UVA Student Founder Raises Capital to Advance Wearable Rescue Inhaler Inspired by Asthma Experience

5/25/20262 min read

Charlottesville, VA — Métopi, a University of Virginia-founded medical device company, is advancing two patient-centered drug delivery programs designed to make time-sensitive medications easier to access and use. The company is also preparing a $1.25 million institutional financing round to support continued development of both programs toward clinical development.

The company was founded by Miles Lanham, a rising 4th-year biomedical engineering student at the University of Virginia and an asthmatic himself. The idea behind Métopi began after Lanham witnessed a track and field teammate experience an asthma attack without immediate access to a rescue inhaler. For Lanham, the moment highlighted a common challenge for people with asthma: rescue medication can be effective, but only if it is available at the time symptoms begin.

“We know the medication works, but that does not matter if the device is not with you when you need it,” Lanham said.

That experience helped inspire the development of Métopi’s product, the Portahaler, a compact, wearable rescue inhaler platform designed to make emergency asthma medication easier to carry in daily life. The technology is being developed to allow patients to keep rescue therapy accessible through a smaller form factor and wearable or everyday carry formats, such as a wristband, keychain, or phone attachments.

Métopi’s respiratory program is also being developed with the long-term goal of supporting next-generation combination therapy, aligning with evolving asthma treatment guidelines and efforts to improve patient outcomes. The company’s asthma program remains in development and has not been cleared or approved by the U.S. Food and Drug Administration. Métopi is currently advancing product development, prototype work, and planning for future studies.

> [STORED DATA]
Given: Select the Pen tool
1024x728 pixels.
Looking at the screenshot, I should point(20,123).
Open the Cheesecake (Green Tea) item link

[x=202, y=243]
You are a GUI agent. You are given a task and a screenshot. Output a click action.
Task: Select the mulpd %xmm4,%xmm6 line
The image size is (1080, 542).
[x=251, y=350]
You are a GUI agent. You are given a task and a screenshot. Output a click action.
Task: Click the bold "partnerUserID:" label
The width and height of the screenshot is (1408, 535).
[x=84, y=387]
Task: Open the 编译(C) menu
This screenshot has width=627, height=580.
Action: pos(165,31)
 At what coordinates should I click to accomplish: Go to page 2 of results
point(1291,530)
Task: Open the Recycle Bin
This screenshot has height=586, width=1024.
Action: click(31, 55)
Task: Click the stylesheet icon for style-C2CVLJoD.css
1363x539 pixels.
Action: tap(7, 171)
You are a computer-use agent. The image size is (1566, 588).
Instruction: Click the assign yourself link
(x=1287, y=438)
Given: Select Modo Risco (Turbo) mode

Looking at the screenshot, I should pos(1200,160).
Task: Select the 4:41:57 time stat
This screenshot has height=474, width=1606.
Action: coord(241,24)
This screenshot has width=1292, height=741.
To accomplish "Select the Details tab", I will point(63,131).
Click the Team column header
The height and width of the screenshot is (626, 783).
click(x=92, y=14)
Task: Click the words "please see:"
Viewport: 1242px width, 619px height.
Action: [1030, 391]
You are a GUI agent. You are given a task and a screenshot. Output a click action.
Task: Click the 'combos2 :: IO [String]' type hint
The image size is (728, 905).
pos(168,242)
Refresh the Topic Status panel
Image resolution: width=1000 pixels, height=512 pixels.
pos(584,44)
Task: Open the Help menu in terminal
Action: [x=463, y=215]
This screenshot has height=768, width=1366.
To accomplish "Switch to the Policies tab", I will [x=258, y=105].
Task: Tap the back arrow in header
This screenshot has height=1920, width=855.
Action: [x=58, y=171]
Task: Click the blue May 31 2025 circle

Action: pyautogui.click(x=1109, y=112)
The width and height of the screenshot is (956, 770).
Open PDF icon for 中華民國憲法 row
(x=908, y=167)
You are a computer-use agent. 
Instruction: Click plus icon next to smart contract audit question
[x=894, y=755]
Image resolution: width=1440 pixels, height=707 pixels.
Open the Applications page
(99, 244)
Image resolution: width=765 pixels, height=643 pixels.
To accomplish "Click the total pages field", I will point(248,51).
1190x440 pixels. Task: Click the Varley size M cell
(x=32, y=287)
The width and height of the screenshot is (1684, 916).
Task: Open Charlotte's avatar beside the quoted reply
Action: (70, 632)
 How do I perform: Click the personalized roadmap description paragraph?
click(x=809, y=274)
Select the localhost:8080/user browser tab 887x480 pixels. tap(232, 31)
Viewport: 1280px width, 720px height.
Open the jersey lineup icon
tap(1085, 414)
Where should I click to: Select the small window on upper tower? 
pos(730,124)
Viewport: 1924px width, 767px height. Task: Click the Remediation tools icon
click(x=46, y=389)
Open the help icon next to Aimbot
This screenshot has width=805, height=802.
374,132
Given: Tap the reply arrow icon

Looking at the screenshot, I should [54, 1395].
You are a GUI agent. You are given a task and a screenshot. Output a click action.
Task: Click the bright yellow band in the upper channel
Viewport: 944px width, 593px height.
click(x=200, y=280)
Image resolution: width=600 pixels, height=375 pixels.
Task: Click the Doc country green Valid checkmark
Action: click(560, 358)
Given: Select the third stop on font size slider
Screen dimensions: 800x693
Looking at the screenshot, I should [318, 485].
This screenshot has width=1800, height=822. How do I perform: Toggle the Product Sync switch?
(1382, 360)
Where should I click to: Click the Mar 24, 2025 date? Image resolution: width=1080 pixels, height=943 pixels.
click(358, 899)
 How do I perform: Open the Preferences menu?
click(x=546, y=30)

> [PROBLEMS TO WORK ON]
1 – In the article on Métopi's wearable rescue inhaler, what is the text between "5/25/20262 min read" and "toward clinical development.", inclusive? Reproduce it word for word.
2 – Answer these questions from the article on Métopi's wearable rescue inhaler:
(a) How large is the institutional financing round the company is preparing?
(b) What does Miles Lanham study at the University of Virginia?
(c) What is the name of Métopi's compact, wearable rescue inhaler platform?
3 – Could you continue the article on Métopi's wearable rescue inhaler from the point where it stops?

> [ANSWER LIST]
1 –
5/25/20262 min read

Charlottesville, VA — Métopi, a University of Virginia-founded medical device company, is advancing two patient-centered drug delivery programs designed to make time-sensitive medications easier to access and use. The company is also preparing a $1.25 million institutional financing round to support continued development of both programs toward clinical development.

2 –
(a) $1.25 million
(b) Biomedical engineering
(c) The Portahaler

3 –
In addition to its rescue inhaler program, Métopi is also developing a pulmonary migraine therapy platform. The company aims to use the lungs as a route of delivery for migraine medication, with the goal of creating an alternative approach that may offer faster onset, longer-lasting relief, and fewer side effects compared with existing treatment routes. This program also remains preclinical and in development.

Since launching as a student-founded company, Métopi has raised nearly $250,000 in non-dilutive funding through grants, competitions, and university-supported programs. The company has also built a team and advisory network with experience across emergency-use medical devices, inhalation products, life sciences commercialization, medical device exits, inhaler-related exits to Sandoz, and more than $180 million raised across the life sciences sector.

The new $1.25 million financing round is intended to support continued development of both product programs, including engineering, regulatory planning, preclinical work, and preparation for future clinical studies.

Métopi’s broader goal is to develop drug delivery products that better fit into patients’ everyday lives, especially in conditions where timely access to therapy can be important. As the company continues development, it plans to work with patients, clinicians, advisors, and potential partners to further evaluate patient needs and advance its technology toward clinical testing.